Posobiec — known for internet trolling, conspiracy theories and flamboyant rhetoric — said in a subsequent speech and interview with NBC News that his remarks were mostly satirical, mocking what he saw as the lack of democratic values ​​in President Joe Biden’s administration.

“We always support a constitutional republic,” Posobiec said Friday, referring to conservatives.

“What we’re trying to do is bring it back to the original system. We are not destroying all democracies, just theirs [Democrats’] democracy,” he added.

Jack Posobiec speaks at the 2023 Conservative Political Action Conference on March 3, 2023 in Washington, DC.
Jack Posobiec at the 2023 Conservative Political Action Conference in Washington.

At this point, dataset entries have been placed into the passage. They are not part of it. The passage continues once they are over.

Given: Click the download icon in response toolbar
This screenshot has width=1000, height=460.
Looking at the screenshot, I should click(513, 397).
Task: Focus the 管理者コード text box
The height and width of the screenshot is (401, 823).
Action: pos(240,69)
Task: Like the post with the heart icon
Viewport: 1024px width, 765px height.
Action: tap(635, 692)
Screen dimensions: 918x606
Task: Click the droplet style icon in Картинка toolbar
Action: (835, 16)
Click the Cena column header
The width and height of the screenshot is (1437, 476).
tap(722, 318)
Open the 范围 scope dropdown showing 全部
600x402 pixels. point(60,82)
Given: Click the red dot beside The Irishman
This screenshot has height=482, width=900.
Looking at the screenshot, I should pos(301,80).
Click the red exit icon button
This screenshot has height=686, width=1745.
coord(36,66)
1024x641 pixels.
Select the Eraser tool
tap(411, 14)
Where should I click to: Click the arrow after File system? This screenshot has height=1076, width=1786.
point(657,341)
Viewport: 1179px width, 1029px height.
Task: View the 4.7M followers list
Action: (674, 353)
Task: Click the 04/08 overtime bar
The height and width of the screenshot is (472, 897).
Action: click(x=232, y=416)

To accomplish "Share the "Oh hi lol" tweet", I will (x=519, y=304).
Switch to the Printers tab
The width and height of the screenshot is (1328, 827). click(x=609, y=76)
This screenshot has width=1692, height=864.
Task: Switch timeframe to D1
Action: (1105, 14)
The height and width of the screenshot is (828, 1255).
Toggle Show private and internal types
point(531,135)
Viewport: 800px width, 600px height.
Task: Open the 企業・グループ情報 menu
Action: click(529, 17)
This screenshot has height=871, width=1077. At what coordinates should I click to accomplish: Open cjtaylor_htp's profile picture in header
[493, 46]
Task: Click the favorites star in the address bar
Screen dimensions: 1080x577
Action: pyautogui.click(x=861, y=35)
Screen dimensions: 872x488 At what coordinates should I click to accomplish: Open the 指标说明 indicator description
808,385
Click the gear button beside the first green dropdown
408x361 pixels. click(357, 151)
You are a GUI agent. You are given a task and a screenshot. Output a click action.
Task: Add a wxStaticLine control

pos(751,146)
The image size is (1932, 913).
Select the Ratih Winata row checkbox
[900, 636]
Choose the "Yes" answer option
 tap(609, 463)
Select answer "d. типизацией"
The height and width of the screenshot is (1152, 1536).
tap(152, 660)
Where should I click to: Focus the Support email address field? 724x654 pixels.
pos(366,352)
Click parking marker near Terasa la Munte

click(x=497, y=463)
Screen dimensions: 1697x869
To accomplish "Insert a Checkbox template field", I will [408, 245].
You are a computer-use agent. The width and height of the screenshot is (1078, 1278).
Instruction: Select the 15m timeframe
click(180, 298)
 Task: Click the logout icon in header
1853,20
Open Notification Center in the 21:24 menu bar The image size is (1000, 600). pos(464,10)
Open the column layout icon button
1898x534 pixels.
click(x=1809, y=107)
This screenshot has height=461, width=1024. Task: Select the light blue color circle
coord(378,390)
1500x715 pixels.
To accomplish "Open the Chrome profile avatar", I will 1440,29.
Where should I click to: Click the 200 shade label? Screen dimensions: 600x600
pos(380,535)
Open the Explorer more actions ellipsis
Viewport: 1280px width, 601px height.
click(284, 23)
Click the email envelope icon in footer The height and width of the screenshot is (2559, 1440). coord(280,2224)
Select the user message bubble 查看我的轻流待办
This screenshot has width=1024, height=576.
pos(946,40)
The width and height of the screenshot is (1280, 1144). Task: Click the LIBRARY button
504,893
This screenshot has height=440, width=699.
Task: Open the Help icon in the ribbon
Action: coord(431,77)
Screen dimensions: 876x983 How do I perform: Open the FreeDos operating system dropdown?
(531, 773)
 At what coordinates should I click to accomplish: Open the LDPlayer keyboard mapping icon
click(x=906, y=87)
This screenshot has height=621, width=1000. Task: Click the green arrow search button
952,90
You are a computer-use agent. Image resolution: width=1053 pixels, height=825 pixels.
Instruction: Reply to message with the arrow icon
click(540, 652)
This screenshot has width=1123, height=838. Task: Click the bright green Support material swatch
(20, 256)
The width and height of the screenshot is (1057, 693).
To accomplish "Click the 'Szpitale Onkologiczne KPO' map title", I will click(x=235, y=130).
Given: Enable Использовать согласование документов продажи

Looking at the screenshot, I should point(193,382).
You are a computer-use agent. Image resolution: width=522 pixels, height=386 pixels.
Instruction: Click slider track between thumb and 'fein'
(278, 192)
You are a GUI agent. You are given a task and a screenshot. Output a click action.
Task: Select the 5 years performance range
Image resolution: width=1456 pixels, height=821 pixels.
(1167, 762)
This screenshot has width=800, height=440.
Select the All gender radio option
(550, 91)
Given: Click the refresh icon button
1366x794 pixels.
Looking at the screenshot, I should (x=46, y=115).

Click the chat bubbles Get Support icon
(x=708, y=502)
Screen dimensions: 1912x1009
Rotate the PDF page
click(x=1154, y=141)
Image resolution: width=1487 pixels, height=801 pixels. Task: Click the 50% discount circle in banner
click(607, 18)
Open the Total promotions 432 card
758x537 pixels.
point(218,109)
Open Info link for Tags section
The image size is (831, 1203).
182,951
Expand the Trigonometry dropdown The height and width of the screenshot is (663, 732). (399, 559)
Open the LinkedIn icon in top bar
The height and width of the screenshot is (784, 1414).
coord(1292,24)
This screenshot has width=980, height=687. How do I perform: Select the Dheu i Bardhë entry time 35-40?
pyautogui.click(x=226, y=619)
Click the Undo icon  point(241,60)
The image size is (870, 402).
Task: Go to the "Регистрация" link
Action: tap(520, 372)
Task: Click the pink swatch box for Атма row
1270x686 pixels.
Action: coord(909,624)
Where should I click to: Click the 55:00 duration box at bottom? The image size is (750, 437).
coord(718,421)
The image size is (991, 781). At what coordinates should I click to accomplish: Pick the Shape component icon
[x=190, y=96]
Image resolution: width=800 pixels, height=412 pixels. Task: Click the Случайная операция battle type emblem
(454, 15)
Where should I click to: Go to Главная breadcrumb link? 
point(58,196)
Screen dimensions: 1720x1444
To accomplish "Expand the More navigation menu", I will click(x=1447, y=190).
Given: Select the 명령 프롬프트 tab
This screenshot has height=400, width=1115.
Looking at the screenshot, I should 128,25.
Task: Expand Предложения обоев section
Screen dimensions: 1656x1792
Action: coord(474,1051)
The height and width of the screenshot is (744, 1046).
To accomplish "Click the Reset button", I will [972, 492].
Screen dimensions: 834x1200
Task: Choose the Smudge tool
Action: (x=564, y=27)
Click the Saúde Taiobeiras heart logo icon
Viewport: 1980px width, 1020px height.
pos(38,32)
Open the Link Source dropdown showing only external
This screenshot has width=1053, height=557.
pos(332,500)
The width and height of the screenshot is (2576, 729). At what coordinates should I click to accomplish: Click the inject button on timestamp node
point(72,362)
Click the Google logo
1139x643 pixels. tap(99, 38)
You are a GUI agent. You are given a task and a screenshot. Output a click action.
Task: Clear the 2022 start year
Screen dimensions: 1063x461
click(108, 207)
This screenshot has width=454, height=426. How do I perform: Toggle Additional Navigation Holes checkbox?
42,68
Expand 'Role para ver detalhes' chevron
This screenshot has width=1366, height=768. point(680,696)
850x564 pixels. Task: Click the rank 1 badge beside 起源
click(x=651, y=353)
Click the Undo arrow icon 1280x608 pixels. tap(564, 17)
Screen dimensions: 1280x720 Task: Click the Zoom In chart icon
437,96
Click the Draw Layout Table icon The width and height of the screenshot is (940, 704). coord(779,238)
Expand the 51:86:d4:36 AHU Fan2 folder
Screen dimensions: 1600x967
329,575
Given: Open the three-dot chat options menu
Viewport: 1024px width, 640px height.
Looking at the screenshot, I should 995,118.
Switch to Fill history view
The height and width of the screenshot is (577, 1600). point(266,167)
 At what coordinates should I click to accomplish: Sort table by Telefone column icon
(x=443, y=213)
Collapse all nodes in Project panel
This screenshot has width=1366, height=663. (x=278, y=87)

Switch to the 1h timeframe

Zach D Roberts via Reuters

But in his speech on Friday, Posobiec continued to use rhetoric reminiscent of a violent revolution.

“After we burn that swamp, we will build a new American republic on its ashes, and our first order will be the just punishment of those who betrayed America,” he said.

His call to participants to “fight back” and support “every J6-er” was applauded by many conference attendees who defended the participants of the January 6 uprising in interviews with NBC News.

Posobiec advanced unfounded conspiracy theories about the involvement of federal agencies in inciting the violence at the Capitol on January 6, 2021, and called for justice for those charged in connection with the incident.

The conspiracy theory and its associated movement had fans at CPAC, many of whom believed that the events of January 6 were a legitimate and well-intentioned attempt to influence the election.

Jonathan Linowes is on display at CPAC with his January 6th-themed pinball machine.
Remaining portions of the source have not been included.